Records from a data source |
※
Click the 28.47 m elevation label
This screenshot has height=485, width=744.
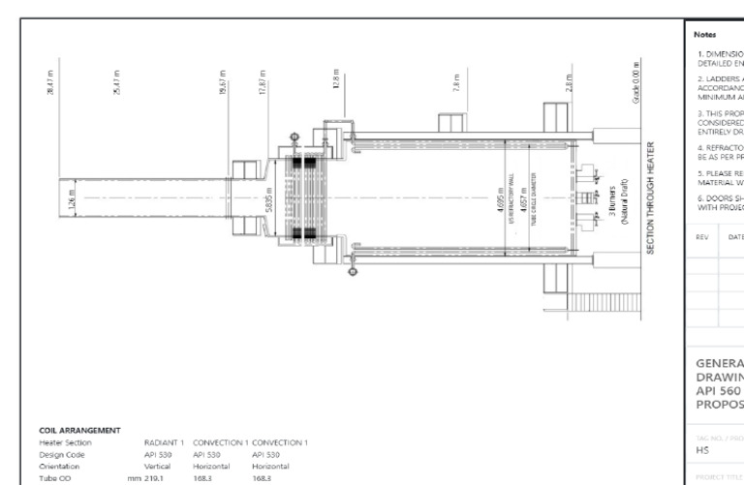point(48,75)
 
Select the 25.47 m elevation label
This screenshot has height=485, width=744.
point(115,75)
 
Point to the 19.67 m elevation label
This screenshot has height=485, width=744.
point(222,75)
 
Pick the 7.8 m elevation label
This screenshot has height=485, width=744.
point(454,76)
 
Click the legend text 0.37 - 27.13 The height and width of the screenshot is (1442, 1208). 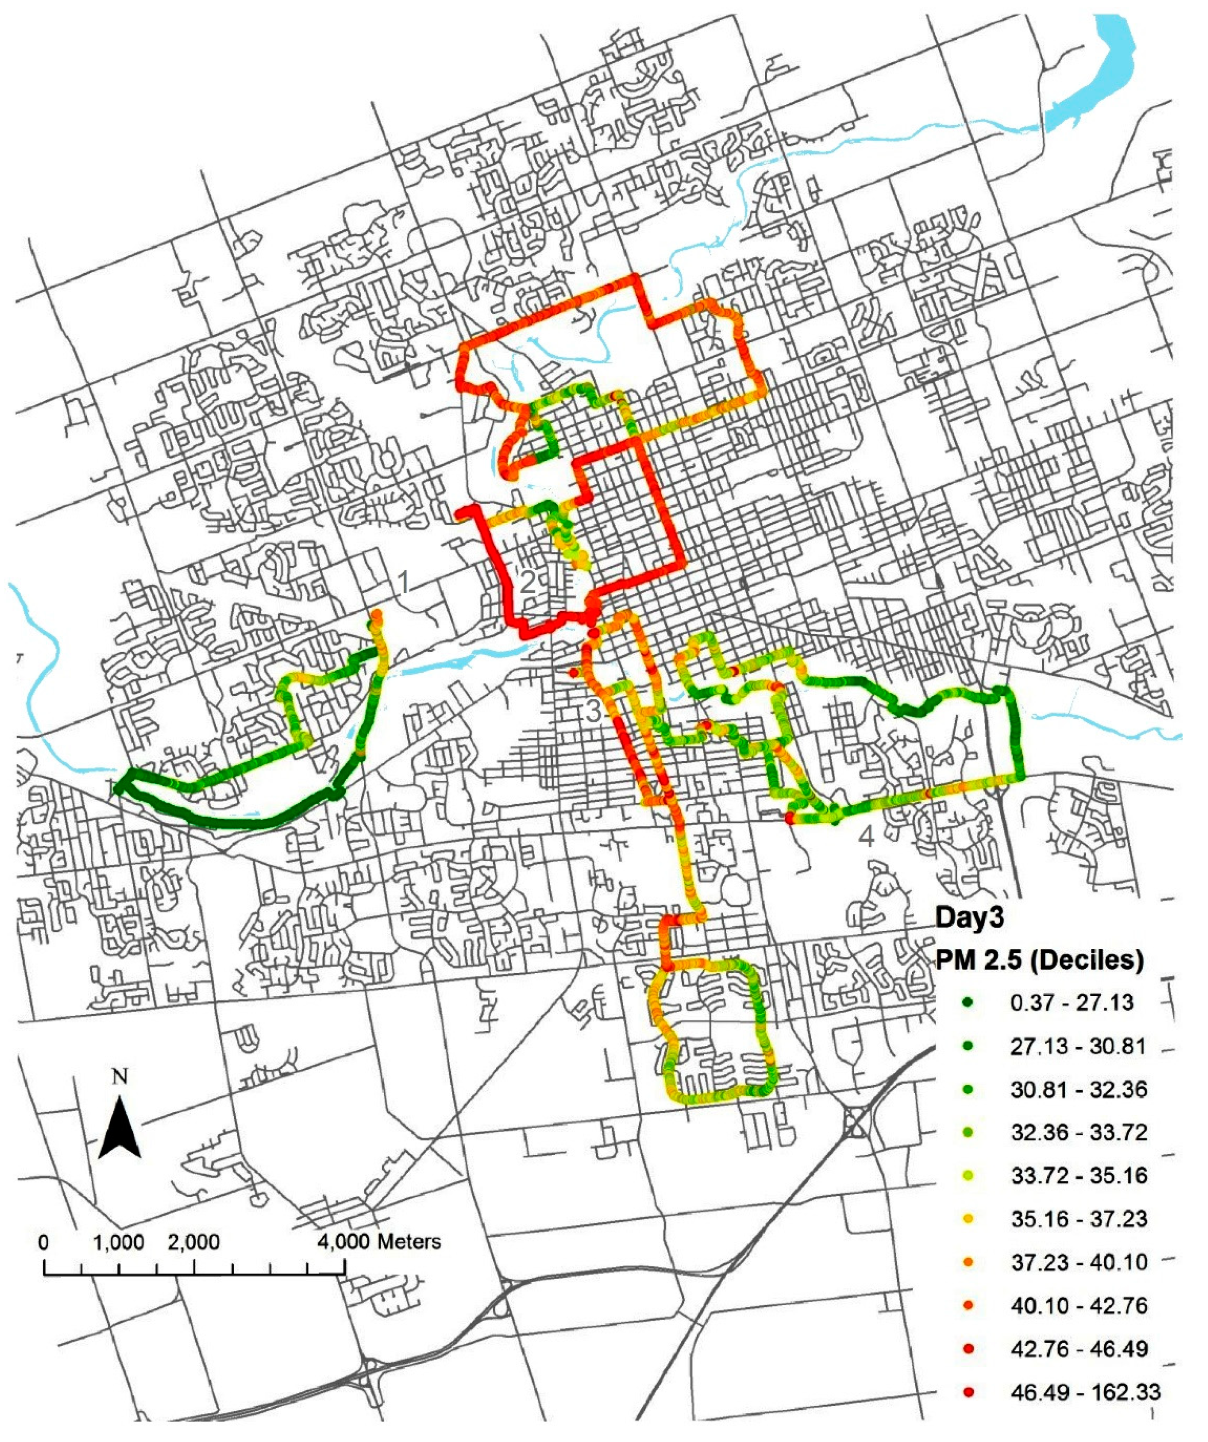pyautogui.click(x=1071, y=1003)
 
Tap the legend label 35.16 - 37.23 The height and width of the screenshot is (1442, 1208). pyautogui.click(x=1078, y=1219)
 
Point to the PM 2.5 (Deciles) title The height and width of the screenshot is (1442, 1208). pyautogui.click(x=1040, y=959)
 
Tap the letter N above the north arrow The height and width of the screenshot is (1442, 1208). pyautogui.click(x=120, y=1077)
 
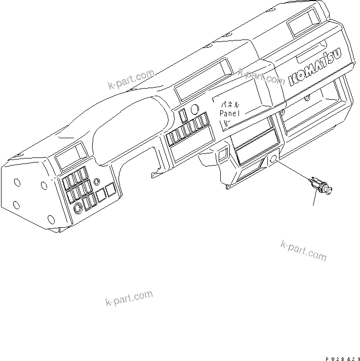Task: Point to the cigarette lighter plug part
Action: click(320, 185)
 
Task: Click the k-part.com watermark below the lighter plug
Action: click(303, 250)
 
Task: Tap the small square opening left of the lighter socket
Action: click(221, 152)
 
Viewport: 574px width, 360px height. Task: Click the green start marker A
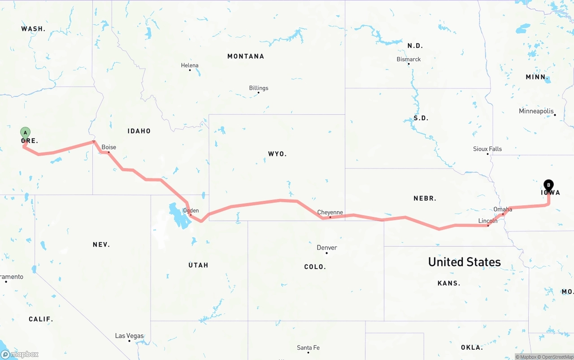pyautogui.click(x=26, y=133)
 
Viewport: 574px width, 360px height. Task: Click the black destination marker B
pyautogui.click(x=548, y=185)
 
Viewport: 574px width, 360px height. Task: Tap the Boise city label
pyautogui.click(x=109, y=147)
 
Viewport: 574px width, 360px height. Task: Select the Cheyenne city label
pyautogui.click(x=330, y=213)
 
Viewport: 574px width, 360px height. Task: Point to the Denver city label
pyautogui.click(x=327, y=247)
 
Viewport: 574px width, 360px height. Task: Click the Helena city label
pyautogui.click(x=190, y=65)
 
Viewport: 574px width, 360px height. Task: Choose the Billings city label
pyautogui.click(x=259, y=88)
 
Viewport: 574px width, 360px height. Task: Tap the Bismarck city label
pyautogui.click(x=409, y=59)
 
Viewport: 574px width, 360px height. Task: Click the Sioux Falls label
pyautogui.click(x=487, y=149)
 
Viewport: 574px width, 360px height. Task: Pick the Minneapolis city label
pyautogui.click(x=536, y=111)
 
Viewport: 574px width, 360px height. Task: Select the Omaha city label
pyautogui.click(x=503, y=209)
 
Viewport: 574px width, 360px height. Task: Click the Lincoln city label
pyautogui.click(x=488, y=221)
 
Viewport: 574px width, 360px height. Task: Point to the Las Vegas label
pyautogui.click(x=129, y=336)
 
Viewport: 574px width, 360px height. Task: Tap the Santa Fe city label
pyautogui.click(x=308, y=347)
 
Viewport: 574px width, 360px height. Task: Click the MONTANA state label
pyautogui.click(x=246, y=56)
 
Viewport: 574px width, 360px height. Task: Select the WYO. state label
pyautogui.click(x=277, y=154)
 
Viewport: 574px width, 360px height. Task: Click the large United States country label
pyautogui.click(x=464, y=262)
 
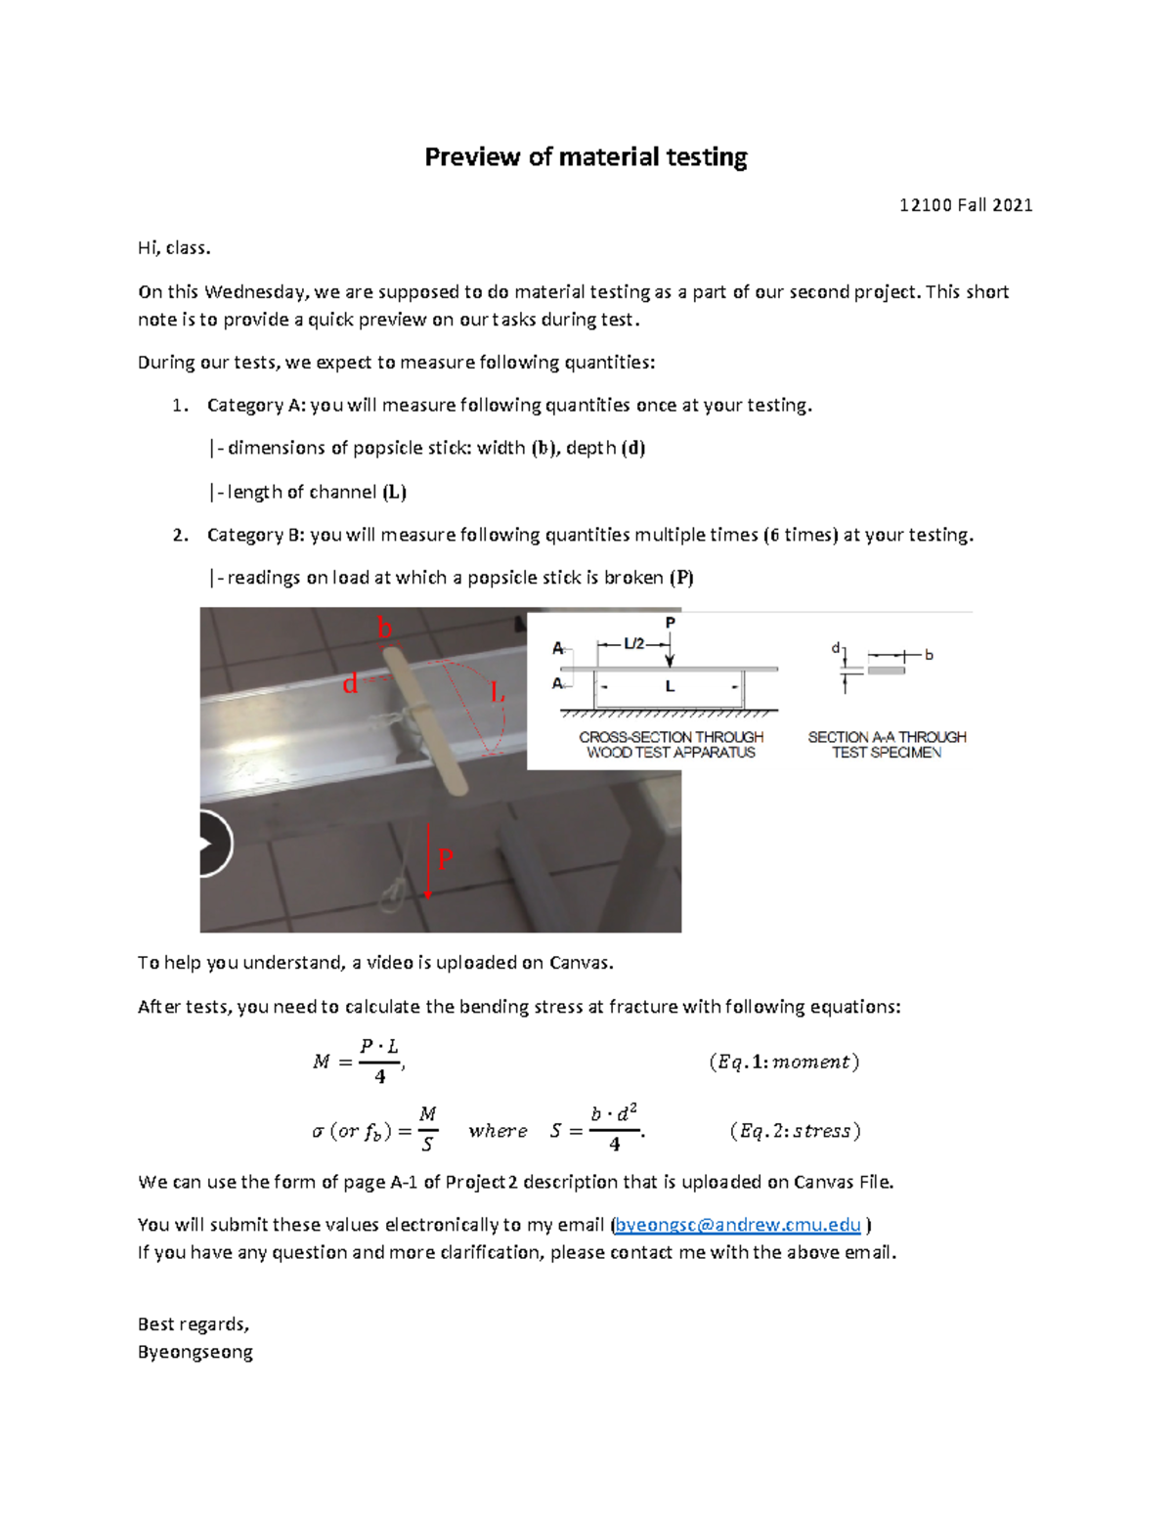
※
Goal of the exercise |
Repeat the lines above from the line containing "Viewport: 574px width, 360px height. Task: Tap the Santa" through the end of the records, and leave the pictures out of your answer.

Output |
Viewport: 574px width, 360px height. Task: Tap the Santa Fe city label
pyautogui.click(x=308, y=347)
 
Viewport: 574px width, 360px height. Task: Click the MONTANA state label
pyautogui.click(x=246, y=56)
 
Viewport: 574px width, 360px height. Task: Select the WYO. state label
pyautogui.click(x=277, y=154)
 
Viewport: 574px width, 360px height. Task: Click the large United States country label
pyautogui.click(x=464, y=262)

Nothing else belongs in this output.